__Assignment__
Somewhere below is a line with "8 800 222 02 86 (125, 150)" and, later, a line with "Markup: Image Alignment (267, 403)"; repeat those two lines and all the lines between them, exactly as they are.

(Saved data entries)

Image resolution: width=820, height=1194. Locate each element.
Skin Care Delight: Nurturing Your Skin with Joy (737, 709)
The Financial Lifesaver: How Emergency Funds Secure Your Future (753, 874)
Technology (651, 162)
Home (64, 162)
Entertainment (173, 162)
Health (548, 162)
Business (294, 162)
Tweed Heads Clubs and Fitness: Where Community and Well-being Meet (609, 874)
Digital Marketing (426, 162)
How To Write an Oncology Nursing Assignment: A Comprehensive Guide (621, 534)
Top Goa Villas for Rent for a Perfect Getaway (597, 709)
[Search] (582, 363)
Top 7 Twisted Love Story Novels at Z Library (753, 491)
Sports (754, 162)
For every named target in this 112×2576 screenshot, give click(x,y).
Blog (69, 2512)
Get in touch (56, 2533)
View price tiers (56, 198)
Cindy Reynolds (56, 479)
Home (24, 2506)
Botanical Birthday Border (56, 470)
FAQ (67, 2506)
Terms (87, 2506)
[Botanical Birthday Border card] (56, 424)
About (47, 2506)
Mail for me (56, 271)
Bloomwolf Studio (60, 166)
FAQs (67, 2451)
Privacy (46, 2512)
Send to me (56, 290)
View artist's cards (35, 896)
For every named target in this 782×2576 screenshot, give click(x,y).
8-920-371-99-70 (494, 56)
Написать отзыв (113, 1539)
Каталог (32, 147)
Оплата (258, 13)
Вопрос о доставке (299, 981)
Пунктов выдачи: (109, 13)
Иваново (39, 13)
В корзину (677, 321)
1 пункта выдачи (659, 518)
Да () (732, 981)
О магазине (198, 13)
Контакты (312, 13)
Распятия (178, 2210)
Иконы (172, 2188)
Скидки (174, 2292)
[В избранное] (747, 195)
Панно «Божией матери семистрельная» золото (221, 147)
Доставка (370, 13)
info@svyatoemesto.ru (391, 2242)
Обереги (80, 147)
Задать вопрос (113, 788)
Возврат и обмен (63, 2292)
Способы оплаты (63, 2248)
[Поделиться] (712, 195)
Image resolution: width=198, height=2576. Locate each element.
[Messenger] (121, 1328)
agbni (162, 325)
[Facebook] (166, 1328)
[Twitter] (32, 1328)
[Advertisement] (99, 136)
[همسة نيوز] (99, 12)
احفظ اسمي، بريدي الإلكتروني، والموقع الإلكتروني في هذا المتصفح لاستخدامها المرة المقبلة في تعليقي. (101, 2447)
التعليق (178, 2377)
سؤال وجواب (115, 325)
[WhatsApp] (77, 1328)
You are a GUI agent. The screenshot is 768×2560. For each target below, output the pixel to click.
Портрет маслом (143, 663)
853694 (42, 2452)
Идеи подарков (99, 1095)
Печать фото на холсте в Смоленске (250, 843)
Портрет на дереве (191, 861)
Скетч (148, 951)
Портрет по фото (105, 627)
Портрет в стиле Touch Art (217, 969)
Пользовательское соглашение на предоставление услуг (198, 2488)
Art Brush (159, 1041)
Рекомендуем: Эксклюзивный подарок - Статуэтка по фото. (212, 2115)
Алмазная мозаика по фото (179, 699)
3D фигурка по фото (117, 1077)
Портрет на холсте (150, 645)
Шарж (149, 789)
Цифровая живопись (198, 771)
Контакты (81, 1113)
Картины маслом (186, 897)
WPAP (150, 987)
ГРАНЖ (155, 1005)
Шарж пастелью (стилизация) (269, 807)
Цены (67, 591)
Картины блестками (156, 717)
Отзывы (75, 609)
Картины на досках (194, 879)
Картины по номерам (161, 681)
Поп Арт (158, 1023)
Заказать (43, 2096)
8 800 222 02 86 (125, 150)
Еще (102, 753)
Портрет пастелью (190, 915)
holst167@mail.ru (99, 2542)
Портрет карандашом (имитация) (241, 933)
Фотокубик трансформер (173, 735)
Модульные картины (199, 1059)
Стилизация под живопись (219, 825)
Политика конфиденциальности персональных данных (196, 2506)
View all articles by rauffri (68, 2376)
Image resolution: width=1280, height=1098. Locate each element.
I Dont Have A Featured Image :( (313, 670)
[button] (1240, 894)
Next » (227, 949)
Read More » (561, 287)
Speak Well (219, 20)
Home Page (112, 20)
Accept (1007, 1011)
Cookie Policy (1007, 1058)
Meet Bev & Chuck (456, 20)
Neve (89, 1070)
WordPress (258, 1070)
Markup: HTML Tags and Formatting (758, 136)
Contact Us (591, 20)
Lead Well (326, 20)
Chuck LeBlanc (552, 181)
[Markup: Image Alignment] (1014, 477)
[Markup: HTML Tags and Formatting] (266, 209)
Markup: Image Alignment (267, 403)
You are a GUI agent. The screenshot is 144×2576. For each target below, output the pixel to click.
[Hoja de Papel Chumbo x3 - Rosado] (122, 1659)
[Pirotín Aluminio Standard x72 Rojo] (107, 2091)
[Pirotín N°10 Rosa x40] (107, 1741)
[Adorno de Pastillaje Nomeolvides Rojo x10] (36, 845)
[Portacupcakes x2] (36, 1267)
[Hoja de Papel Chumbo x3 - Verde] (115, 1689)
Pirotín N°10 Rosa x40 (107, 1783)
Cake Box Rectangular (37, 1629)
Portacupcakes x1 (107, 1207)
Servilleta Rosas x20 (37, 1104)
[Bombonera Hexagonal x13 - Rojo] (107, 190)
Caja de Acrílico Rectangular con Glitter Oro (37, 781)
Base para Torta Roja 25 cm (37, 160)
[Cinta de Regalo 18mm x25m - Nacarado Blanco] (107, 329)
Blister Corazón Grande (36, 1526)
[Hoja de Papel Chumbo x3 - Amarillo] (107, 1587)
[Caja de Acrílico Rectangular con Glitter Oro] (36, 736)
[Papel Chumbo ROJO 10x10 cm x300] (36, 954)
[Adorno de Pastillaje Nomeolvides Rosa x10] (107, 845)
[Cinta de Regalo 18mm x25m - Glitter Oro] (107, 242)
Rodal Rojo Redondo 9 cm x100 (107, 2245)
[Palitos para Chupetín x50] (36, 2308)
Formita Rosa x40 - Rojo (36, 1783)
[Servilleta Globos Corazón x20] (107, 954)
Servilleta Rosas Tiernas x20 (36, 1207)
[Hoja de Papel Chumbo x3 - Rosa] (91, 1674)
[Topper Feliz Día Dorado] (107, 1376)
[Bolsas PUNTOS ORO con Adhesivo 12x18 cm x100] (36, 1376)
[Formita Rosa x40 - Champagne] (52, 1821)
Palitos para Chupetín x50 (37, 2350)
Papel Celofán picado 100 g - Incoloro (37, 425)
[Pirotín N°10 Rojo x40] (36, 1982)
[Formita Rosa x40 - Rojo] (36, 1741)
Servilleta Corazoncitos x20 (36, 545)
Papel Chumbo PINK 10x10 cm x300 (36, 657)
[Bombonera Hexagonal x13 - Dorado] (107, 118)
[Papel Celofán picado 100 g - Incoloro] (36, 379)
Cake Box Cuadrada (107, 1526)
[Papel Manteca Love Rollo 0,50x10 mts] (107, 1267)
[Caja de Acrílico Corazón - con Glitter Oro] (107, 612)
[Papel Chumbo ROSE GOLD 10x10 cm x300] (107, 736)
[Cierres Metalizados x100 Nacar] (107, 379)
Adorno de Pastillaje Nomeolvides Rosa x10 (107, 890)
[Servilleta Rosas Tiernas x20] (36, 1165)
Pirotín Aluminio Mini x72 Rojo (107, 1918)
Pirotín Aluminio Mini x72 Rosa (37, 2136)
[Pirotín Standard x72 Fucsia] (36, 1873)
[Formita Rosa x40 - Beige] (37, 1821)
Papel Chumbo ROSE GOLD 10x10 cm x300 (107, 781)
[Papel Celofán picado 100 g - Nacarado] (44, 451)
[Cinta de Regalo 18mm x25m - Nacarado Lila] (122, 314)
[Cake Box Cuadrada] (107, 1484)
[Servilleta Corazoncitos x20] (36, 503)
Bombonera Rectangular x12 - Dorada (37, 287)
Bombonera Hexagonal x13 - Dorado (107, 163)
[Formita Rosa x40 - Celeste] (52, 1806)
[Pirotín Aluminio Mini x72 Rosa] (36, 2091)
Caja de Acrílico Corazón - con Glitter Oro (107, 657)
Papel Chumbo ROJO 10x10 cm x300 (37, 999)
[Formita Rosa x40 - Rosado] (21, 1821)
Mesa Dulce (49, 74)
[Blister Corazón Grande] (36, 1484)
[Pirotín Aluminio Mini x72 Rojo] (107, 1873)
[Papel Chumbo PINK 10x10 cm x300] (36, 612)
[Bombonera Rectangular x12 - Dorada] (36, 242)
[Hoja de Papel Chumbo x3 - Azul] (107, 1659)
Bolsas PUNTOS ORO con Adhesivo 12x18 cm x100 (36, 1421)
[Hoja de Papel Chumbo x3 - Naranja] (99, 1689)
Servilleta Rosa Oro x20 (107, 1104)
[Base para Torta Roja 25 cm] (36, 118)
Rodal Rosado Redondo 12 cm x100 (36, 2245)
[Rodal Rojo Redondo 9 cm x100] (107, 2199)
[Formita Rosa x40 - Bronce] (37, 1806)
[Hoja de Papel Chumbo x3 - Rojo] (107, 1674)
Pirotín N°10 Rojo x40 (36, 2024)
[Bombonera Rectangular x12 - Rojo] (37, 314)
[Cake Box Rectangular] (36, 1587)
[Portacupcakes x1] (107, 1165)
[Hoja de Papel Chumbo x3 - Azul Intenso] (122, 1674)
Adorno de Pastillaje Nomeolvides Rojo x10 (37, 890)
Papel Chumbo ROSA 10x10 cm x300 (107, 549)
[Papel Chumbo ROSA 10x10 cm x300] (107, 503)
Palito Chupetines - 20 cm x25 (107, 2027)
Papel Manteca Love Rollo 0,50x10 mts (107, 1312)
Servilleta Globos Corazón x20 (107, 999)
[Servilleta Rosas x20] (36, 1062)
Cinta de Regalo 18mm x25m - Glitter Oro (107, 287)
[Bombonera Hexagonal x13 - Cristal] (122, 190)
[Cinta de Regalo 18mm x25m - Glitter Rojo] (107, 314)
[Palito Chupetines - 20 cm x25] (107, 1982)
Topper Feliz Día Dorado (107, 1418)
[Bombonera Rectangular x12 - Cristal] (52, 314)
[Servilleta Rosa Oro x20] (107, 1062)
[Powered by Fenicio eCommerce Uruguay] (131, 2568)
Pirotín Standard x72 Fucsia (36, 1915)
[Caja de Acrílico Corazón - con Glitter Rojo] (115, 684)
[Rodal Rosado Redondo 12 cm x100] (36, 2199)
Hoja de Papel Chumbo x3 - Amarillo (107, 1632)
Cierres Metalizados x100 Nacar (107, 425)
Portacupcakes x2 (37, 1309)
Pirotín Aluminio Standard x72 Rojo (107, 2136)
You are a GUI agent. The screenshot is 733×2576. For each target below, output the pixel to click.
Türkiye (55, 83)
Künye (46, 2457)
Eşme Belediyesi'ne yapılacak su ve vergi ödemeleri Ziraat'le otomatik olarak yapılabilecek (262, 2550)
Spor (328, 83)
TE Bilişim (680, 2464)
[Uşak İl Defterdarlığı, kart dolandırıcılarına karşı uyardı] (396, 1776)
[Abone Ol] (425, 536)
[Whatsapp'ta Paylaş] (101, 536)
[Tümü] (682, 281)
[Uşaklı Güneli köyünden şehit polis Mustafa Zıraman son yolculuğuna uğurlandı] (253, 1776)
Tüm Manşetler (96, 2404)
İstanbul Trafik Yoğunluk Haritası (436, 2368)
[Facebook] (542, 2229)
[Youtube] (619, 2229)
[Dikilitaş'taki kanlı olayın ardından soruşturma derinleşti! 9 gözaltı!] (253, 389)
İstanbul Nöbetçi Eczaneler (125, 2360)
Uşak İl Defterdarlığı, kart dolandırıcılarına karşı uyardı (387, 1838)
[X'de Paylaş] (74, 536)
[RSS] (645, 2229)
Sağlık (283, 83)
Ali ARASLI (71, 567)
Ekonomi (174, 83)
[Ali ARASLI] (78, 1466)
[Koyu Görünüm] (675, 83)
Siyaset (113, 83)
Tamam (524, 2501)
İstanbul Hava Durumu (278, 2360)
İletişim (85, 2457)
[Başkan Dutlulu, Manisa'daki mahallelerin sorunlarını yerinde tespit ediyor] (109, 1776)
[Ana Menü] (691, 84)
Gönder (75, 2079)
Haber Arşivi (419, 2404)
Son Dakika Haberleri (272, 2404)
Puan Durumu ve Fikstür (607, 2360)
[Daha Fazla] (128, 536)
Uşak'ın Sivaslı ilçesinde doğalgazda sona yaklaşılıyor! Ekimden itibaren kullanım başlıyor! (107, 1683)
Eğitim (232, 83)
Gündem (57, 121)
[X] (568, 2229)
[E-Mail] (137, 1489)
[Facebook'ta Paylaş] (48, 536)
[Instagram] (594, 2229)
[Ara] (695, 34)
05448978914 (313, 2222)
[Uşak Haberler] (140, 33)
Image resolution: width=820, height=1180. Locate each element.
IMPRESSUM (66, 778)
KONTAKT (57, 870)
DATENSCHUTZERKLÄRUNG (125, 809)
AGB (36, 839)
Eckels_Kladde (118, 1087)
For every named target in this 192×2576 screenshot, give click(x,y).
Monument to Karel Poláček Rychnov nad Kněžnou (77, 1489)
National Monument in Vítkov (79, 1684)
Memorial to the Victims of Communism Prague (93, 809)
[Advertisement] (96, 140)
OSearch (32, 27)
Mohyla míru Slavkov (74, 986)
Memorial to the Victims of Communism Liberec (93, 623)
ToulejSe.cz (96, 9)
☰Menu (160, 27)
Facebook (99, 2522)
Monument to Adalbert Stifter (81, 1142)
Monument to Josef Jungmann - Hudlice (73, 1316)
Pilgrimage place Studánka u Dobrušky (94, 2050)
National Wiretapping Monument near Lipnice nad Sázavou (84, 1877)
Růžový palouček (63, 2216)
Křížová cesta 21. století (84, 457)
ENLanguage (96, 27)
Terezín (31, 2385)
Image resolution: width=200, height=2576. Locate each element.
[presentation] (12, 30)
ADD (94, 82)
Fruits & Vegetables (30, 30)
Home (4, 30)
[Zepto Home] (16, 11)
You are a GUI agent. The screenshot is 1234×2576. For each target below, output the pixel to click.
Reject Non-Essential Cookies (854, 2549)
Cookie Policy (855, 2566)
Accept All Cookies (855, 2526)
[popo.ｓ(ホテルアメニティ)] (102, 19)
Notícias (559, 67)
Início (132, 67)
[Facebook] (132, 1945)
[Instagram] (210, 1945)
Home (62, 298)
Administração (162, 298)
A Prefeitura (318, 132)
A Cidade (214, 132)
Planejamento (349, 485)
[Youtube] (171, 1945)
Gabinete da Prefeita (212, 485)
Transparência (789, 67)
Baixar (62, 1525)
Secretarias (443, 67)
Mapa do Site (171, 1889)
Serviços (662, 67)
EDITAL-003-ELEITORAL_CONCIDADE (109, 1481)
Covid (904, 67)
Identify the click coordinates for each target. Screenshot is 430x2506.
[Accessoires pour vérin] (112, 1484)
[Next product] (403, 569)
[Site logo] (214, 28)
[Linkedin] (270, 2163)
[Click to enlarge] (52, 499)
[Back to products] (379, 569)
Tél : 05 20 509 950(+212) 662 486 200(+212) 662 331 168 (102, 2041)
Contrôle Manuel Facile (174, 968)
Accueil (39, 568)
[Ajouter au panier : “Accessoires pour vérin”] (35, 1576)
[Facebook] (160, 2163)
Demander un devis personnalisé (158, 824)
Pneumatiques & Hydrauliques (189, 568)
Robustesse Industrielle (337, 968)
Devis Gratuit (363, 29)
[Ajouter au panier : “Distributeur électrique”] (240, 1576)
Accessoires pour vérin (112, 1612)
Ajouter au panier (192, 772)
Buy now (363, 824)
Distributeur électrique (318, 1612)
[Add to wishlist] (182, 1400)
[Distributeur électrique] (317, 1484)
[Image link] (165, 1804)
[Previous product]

__Written response__
8 800 222 02 86 (125, 150)
Еще (102, 753)
Портрет пастелью (190, 915)
holst167@mail.ru (99, 2542)
Портрет карандашом (имитация) (241, 933)
Фотокубик трансформер (173, 735)
Модульные картины (199, 1059)
Стилизация под живопись (219, 825)
Политика конфиденциальности персональных данных (196, 2506)
View all articles by rauffri (68, 2376)
Image resolution: width=1280, height=1098. Locate each element.
I Dont Have A Featured Image :( (313, 670)
[button] (1240, 894)
Next » (227, 949)
Read More » (561, 287)
Speak Well (219, 20)
Home Page (112, 20)
Accept (1007, 1011)
Cookie Policy (1007, 1058)
Meet Bev & Chuck (456, 20)
Neve (89, 1070)
WordPress (258, 1070)
Markup: HTML Tags and Formatting (758, 136)
Contact Us (591, 20)
Lead Well (326, 20)
Chuck LeBlanc (552, 181)
[Markup: Image Alignment] (1014, 477)
[Markup: HTML Tags and Formatting] (266, 209)
Markup: Image Alignment (267, 403)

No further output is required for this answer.